Addressing Disparities Through Mixed-Methods Research

Without clear surgical guidelines, some of the aspects that creep into clinical decision-making are markedly non-clinical. Through interviewing parents of children diagnosed with CAKUT, Vemulakonda has explored how anxiety, communication gaps, and assumptions about health literacy shape care decisions.

Language barriers, perceived adherence risk, housing instability, or assumptions about follow-up can influence decisions in ways that disproportionately affect already vulnerable populations. Through the development of decision aids and educational tools, families become empowered to participate meaningfully in care decisions. These tools are designed to clarify that a decision is being made, outline options and tradeoffs, and help families articulate what matters most to them.

This work positions shared decision-making not as an idealized concept, but as a practical solution to inequity in a high-pressure clinical environment.

Multidisciplinary Care Across the Lifespan

Children with congenital kidney and urinary tract anomalies rarely experience isolated disease. Renal dysfunction intersects with bladder development, growth, neurodevelopment, nutrition, and mental health. Multidisciplinary care models that bring together pediatric urology, nephrology, transplant surgery, psychology, nutrition, and social support are needed.

This approach reduces fragmentation, improves communication, and ensures that families are supported not just at moments of crisis, but throughout the long arc of care. We provide this through a coordinated system that supports prenatal diagnosis, postnatal management, and future innovation in fetal therapy.

A Model for the Future of Pediatric Subspecialty Care

Rigorous research, ethical clarity, clinical excellence, and deep respect for families as partners in care are the necessary ingredients for a successful CAKUT program.

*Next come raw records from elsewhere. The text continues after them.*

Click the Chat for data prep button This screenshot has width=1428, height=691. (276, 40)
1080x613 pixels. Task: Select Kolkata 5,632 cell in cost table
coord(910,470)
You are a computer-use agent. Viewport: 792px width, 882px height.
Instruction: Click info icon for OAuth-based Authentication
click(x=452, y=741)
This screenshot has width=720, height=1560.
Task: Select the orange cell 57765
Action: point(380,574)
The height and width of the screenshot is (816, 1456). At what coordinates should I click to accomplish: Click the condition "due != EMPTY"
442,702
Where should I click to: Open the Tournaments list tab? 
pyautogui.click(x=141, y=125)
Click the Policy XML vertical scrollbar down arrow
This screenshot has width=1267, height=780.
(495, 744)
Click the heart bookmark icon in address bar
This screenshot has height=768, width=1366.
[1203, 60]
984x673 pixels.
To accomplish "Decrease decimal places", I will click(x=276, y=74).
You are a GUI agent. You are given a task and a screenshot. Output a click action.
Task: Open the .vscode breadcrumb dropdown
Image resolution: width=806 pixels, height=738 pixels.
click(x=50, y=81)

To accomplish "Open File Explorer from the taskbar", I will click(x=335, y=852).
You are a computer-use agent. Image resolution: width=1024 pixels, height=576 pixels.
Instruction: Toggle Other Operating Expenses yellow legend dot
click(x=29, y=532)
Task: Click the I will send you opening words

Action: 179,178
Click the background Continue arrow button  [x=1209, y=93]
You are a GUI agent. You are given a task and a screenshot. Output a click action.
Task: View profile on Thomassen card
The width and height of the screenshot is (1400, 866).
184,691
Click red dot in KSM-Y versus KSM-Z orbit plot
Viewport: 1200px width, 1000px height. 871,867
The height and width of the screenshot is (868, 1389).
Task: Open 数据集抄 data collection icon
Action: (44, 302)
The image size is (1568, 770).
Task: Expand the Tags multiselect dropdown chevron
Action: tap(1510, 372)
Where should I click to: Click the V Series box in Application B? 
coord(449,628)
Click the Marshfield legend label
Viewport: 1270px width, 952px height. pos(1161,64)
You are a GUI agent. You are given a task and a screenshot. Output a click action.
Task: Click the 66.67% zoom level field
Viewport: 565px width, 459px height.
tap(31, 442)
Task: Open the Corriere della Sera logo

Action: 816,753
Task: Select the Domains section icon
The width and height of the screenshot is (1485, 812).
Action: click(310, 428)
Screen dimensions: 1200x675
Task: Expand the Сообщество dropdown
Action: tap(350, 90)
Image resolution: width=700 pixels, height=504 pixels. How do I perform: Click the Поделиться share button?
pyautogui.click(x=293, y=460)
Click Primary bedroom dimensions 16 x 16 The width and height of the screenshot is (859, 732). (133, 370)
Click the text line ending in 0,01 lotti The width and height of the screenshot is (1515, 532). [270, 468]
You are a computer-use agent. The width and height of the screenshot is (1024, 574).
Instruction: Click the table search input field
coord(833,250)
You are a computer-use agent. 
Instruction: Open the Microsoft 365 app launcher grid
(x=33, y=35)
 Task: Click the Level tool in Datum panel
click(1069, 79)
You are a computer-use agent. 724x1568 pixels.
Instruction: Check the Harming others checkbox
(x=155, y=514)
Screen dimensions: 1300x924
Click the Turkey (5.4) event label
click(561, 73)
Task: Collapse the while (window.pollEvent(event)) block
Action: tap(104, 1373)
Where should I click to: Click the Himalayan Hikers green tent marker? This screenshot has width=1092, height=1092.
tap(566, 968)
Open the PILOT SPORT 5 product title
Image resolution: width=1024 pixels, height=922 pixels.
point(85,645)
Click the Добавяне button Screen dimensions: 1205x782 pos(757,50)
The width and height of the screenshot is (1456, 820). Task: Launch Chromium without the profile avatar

There are important considerations around what's possible, but also examining the long-term impacts and ensuring equal access to care.

By building better data systems, meaningful relationships between specialties, and clear decision-making guidelines, fetal pediatric urology is moving towards a more just and evidence-based future that centers on compassion.

For children born with congenital malformations of the kidney and urinary tract, and their families, this care will change lives.